Similar to previous studies, we found that AML patients with FN are more likely to develop BSI compared with patients with other underlying diagnoses. This is not surprising since patients with AML receive more intensive chemotherapeutic regimens (i.e., Cytarbine containing regimen) than do other oncologic patients, leading to longer durations of neutropenia and thus a higher risk of infectious complications24,25. The rate of bacteremia within our cohort, 21%, is on the high end of the range reported in the pediatric FN literature26,27. We hypothesize that our limited use of antibacterial prophylaxis in high-risk FN patients could be contributing to this.

Strengths of our study include the relatively large patient population and number of events of the outcomes of interest (BSI and ICU transfer). Data from our data warehouse was supplemented by extensive manual review of the electronic medical record. We performed simultaneous assessment of potential risk factors allowing for the identification of independent factors predictive of BSI or ICU transfer, each of which we evaluated separately. Also, it is important to note that there are no current validated schemas for defining those patients at high risk of developing complications from FN. Our prediction model n not only identifies low risk, but also high-risk FN patients. Furthermore, most published prediction studies in FN include a have limited number of variables, while our study has analyzed a broader variety of elements including patient-specific factors (including age, malignancy type), treatment-specific factors (GCSF), episode-specific factors (including height of fever, hypotension, mucositis, blood counts).

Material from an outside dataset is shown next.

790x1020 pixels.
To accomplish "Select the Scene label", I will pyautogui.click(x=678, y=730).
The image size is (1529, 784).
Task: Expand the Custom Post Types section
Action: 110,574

The prediction and post-test probability of the model provides a robust method of determining pediatric cancer patients with high risk of BSI and transfer to ICU. The model performed better than other published models.

The current study has several limitations. First, it is a retrospective analysis at a single academic medical center and the results may not be generalizable to other institutions with different practices of antimicrobial prophylaxis and different empiric management of neutropenic fevers. While we did stratify patients into four groups based on cancer type, we did not look at the impact of chemotherapy phase and intensity (i.e. ALL) on outcomes. The retrospective nature of our study limited our ability to collect accurate objective clinical variables from the medical record such as mucositis, chills, and upper respiratory tract symptoms. Because overall mortality among our patients was low (2.3%), we lacked the power to perform subgroup analyses related to mortality as an outcome.


In this study, we derived and validated prediction rules for BSI and transfer to ICU in pediatric cancer patients who have FN. Children and adolescents with higher fever and hypotension at presentation are at increased risk of BSI and transfer to ICU. Having a prior BSI is an additional risk factor for developing a subsequent BSI. To the best of our knowledge, our study is one of the few done in the United States in last decade assessing the risk factors predictive of an adverse outcome in pediatric patients with FN. The information gained from this study will help in formulating a risk prediction model that is easy to use, widely applicable, and clinically relevant. Prospective, external validation of this model is essential prior to implementation to risk stratify pediatric FN patients. After external validation, our next step to is to use this tool to facilitate antibiotic stewardship and early hospital discharge among pediatric cancer patients with FN.